What a cute little face! Oh the wonders of Peanut Butter....


----------



## AcesWild (Nov 29, 2008)

Yeah need to go get more at the store today other wise we'll be sitting on her again. She is laying with her head on my dad's arm really milking it for all it's worth. She's soooo wounded that I tricked her! It's so horrible!


----------



## jnmarr (Mar 7, 2008)

Be mindful if they learn you tricked them they will be more cautious the next time. :doh: I get good results by having the pill in a soft piece of cheese , peanut butter or even bacon fat... I have them do tricks.. then give that as a reward.. but the secret is the second it goes in their mouth I put a piece of meat in front of their nose.. in their greed to take the meat they will swallow the pill... doesn't matter how much they check the meat..: I don't laugh, etc.. just act like they did some tricks for a treat.. Mom 1, Dog 0.


----------



## AcesWild (Nov 29, 2008)

That's the only thing I worry about that she'll start tossing her head when I get the peanut butter ready.


----------



## Jackson'sMom (Oct 13, 2007)

My girls love peanut butter. Even the smallest dab on a pill, and Mila greedily takes it. It has always worked with all my dogs over the years.


----------



## LOVEisGOLDEN (Jan 4, 2008)

wow, the struggles of pills! makes me truly thankful, I just hand it to them. no treat, bribe, or anything...my dogs must be weird!

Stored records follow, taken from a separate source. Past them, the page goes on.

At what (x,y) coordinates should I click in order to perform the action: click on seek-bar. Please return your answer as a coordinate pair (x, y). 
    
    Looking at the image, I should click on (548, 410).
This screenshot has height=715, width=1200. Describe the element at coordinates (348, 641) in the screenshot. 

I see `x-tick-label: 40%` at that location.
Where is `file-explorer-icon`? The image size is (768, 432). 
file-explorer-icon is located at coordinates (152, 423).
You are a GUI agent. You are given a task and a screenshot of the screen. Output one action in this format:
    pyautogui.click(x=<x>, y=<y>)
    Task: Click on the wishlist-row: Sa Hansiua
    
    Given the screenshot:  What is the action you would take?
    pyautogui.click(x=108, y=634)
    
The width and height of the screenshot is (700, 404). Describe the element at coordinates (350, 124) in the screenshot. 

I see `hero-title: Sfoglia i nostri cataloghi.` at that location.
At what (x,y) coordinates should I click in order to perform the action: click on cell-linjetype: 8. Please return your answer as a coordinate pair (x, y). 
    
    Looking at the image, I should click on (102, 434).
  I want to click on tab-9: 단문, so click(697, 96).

I have a friend who swears by cream cheese...may try that if she gets suspicious of the PB.


----------



## AcesWild (Nov 29, 2008)

Yeah she was sharing waffles with me this morning so we'll do those too. We do have cream cheese might try that next. I was thinking of just getting some alpo (which of course I forgot at the store) and crushing the pill and mixing it in that and putting it in it's own bowl. A special treat. It's just she has to be pilled twice a day...


----------



## coppers-mom (Jan 9, 2009)

Might have been mean - but very, very funny!
I love those pictures.


----------



## BeauShel (May 20, 2007)

Good luck in finding peanut butter. With all the salmonella scare alot of places are pulling the peanut butter. Good luck with the pills.


----------



## AndyFarmer (Jul 9, 2007)

Good point BeauShel.

I've never really had a problem putting them straight down the back of their throat. Open jaw, put pill in back of throat, close jaw, rub the front of the throat to make them swallow...done. The trick is to do all of this in like 3 seconds or less LOL


----------



## desilu (Nov 2, 2006)

I'm very lucky. I just put Desi's regular meds (glucosamine, ester C) in her bowl with her food and she eats them along with the kibble. Same with the salmon oil caps for both dogs. I break out the peanut butter for Desi's melatonin when it thunders. Just a dab on the pill gets her to take it with no problem. She thinks it is a treat. Of course, I then have to give Lucy a dab, too!


----------



## AcesWild (Nov 29, 2008)

Moxie isn't a big eater, she's really good on letting me know when she has to go out so I just leave her normal food down all day. I tried crushing the pill up in a meatball and sure enough the smallest bits of pill were spit out on the floor. so back to shoving it down her throat which moxie starts moving her tongue as soon as you get her mouth pried open. She really really is stubborn but that's okay, because I am too. She gets it from me.


----------